Here are the screenshots of the issues I'm talking about... from the plastic hands to trying to change the lighting from plastic to skin for the UV:
Not just plastic/waxy hands, but weird face tones too... I wonder if it's all just related to lighting. Maybe I need to change it, even though I was looking for a darker scene. Dunno...
Greetings,
The black fingers is definitely due to a UV map overflow. When you apply a texture, if you pull up the Surfaces tab, and look at the Skin, you'll see a UV set; if you use a different one than the default, it'll be problematic. Now different surfaces can have different UV sets, but usually that'll look a little weird at the edges between surfaces. I use that for the eyes though, all the time, as there's a pair of Giselle's eyes that I really love. (I use it on a G2F character, using a V4 skin...it's kinda all over the place.) But eyes are already separate, so it doesn't look disjunct.

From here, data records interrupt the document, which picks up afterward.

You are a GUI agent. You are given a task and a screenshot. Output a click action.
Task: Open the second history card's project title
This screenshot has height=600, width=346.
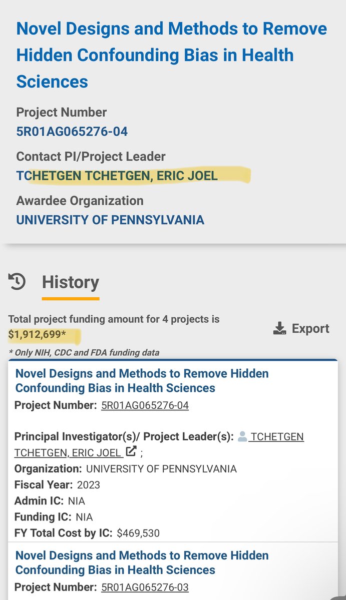(142, 562)
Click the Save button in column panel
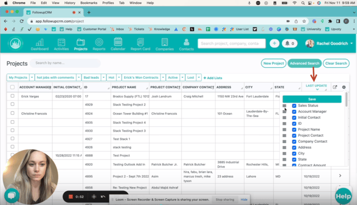Image resolution: width=357 pixels, height=205 pixels. [312, 99]
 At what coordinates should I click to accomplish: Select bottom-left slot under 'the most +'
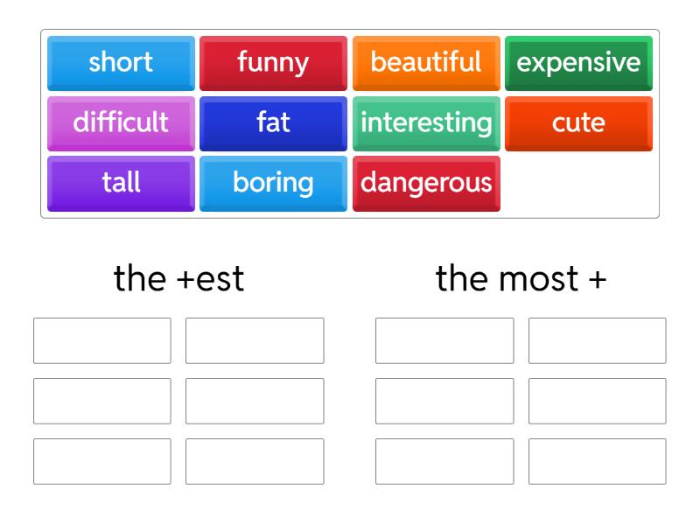click(x=445, y=461)
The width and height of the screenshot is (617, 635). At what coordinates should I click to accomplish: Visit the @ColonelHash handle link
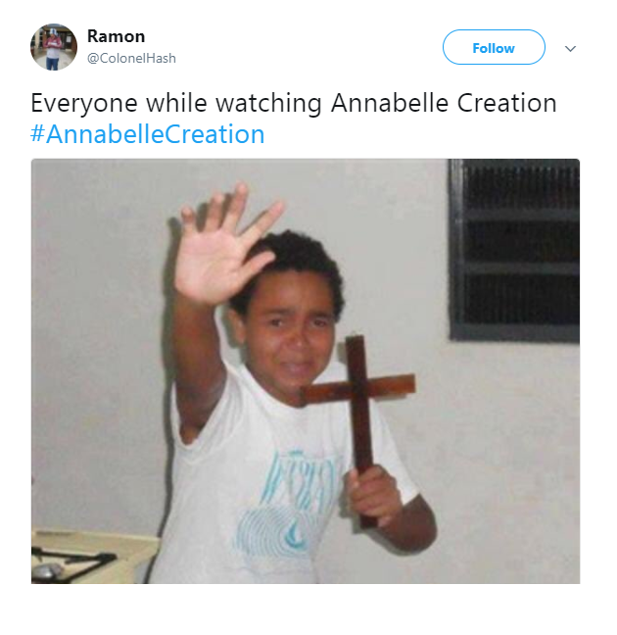131,59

The skin in those is definitely a little too shiny; it feels weird, like there's a headlamp being used, but at a low power so the shadows on the face aren't getting washed out.
That's definitely not 'normal', but if you're using 3Delight, I'm less sure what's normal or not. :( For the fun of it I'm throwing a Sumiko render together, using one of the older light sets, to see if I see similar problems.
-- Morgan
[Edit: What are your render settings, and what are you using for lighting? Uber environment, AoA Ambient, etc...?]

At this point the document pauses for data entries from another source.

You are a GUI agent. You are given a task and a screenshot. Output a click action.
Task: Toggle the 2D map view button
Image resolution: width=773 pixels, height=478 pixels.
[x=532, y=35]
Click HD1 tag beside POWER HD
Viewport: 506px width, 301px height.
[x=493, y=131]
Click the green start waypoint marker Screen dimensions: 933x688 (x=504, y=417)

[Edit2: Here's my quick render; the hands seem okay, although the orange-ish light of sunset is pretty overwhelming. Embedded image is scaled down; click attachment for full size.]

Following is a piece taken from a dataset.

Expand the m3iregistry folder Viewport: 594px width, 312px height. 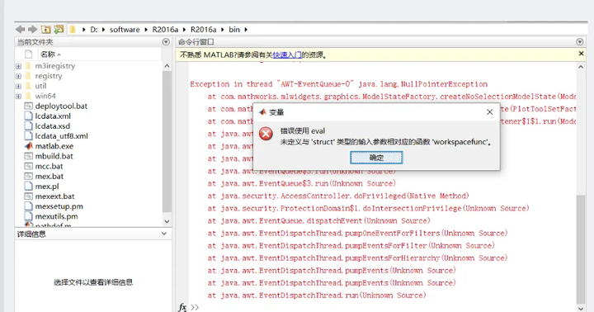point(18,66)
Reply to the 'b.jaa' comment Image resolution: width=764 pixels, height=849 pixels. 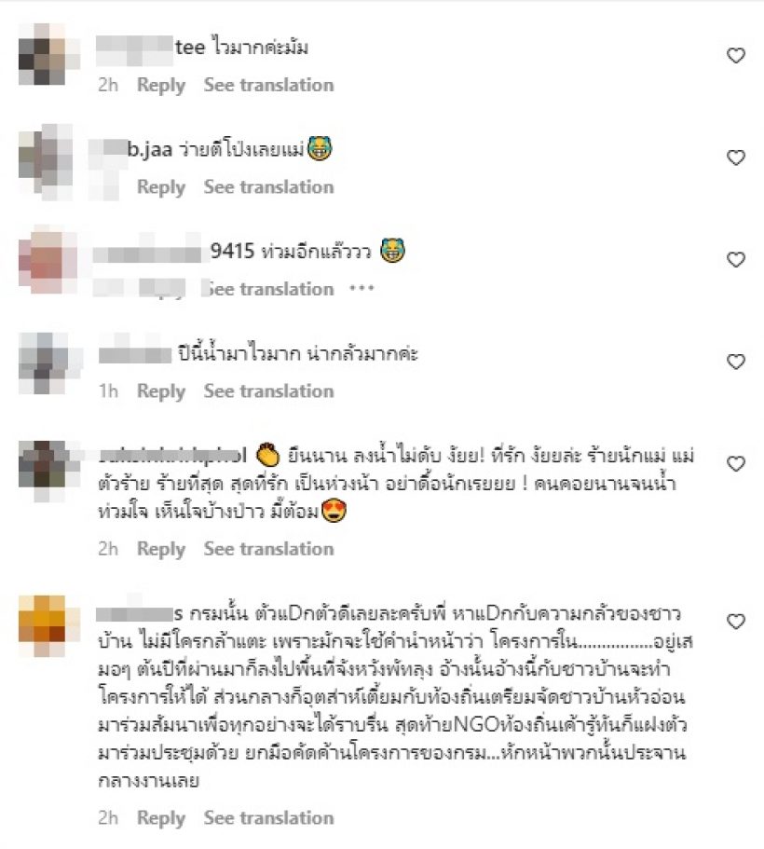[161, 186]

Here are my Render settings:
Render Settings:
Ray trace: 6
Pixel Samples: X=12, Y=12
Shadow Samples: 24
Gain: 1
Shading Rate: 0.20
The lights are three Distant Lights that loaded in with the Parkside Heath set. I added one Spotlight to shine strictly on her face (narrowed the beam). One Distant Light is shining down at about 50 degrees and slightly to the left, looking towards Sumiko's face. The other two are shining in from the left and the right. The spotlight is straight at her face only from the front. No Uber, Ambient... nothing. See attached for light settings.
Hmmm... thinking I should just add an uber light and see what happens.
So I ran into a new problem when I removed all the existing lights and put in a couple different ones. Nothing would render. I left it for 12 hours and not a single square rendered, no errors, nothing. I set it to Progressive On and tried an IPR render in the Aux Viewport and got a single pass over the terrain, but not the character, and then it stopped. I left it for 2 hours but it never did any more. Since it had rendered before with the three Distant Lights I posted the settings for above, I figured it had something to do with the lights. I had changed the three Distant Lights out for an area light and a distant light, but I couldn't remember what packs I had grabbed them out of, as the descriptions are terribly vague.
I did a few test renders with some basic stuff first (the character from the scene with some clothes and a pose (no extra lights), then another with scenery (still not extra lights), then added the AoA Ambient, then adding the AoA Distant) to make sure it wasn't Daz that was broken, but everything was fine, so I went back to the scene and removed the two lights that were causing issues and replaced them with the AoA Advanced Ambient and AoA Advanced Distant. It now works again, but I want to figure out what those two lights were that seemed to kill Daz's ability to render so I can submit a possible bug. Or, more likely, figure out where I screwed up. The one light I tracked down to be the UberEnvironment2 (Ambient) light from the Genesis Starter Essentials Package. However, I can't figure out what the Distant light is as it's simply called DistantLight in the Scene list. How does one track it back to where it came from???? I'd like to find out and do some simple tests to see if it's actually broken.